== Segment start ==
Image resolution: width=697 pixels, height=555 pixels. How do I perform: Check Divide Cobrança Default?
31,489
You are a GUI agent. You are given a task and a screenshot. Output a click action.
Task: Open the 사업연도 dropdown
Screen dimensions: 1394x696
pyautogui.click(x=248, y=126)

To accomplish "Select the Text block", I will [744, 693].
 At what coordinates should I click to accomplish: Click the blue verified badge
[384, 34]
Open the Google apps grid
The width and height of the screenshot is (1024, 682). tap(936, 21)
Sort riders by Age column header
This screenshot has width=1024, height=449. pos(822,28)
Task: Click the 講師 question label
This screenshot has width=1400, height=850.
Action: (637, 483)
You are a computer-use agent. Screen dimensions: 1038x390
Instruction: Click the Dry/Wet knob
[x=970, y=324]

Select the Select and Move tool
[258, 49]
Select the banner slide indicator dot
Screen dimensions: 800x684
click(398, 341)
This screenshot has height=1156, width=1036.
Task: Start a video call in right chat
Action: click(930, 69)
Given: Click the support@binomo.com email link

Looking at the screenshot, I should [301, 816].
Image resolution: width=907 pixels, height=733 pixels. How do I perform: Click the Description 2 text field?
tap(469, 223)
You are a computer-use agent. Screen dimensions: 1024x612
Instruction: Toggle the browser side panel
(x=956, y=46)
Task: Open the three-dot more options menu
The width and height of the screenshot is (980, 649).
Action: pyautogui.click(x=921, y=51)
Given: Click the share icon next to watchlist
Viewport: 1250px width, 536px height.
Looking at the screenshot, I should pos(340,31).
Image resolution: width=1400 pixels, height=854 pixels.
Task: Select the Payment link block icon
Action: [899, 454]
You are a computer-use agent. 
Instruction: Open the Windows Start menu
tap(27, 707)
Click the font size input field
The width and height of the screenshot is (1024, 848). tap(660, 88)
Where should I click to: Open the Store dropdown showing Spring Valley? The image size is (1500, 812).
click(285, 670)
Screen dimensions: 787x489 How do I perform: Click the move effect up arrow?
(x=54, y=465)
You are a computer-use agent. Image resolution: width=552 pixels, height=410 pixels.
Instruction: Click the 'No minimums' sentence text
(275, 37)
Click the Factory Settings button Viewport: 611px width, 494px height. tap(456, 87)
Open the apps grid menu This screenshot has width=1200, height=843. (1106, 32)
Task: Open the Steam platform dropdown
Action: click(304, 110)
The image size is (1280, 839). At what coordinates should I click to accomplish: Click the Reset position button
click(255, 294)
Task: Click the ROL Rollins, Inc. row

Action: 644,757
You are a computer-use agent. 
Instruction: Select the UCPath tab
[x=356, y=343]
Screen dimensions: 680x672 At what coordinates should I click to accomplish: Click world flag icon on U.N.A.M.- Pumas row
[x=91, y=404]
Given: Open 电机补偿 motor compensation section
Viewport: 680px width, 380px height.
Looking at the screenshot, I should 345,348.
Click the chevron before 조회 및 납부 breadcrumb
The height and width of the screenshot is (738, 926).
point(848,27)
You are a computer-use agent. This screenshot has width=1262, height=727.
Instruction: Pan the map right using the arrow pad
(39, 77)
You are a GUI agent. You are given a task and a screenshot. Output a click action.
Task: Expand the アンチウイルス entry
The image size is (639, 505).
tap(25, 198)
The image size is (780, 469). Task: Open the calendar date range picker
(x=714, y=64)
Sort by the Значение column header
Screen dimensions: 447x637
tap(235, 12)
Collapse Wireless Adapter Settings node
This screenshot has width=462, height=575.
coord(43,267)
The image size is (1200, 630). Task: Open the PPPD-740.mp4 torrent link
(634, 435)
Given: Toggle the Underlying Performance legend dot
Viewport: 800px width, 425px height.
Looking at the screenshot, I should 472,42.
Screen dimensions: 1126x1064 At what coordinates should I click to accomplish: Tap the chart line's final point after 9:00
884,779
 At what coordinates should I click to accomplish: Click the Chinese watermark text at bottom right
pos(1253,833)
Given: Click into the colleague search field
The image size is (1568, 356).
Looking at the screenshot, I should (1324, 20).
== Segment end ==
**WORK REQUEST:** Could you show every line of the listing that holds the string "agent"?

**SOLUTION TO THE EXERCISE:**
You are a GUI agent. You are given a task and a screenshot. Output a click action.
You are a computer-use agent. Screen dimensions: 1038x390
You are a computer-use agent. Screen dimensions: 1024x612
You are a computer-use agent. 
You are a computer-use agent. Image resolution: width=552 pixels, height=410 pixels.
You are a computer-use agent. 
You are a computer-use agent. This screenshot has width=1262, height=727.
You are a GUI agent. You are given a task and a screenshot. Output a click action.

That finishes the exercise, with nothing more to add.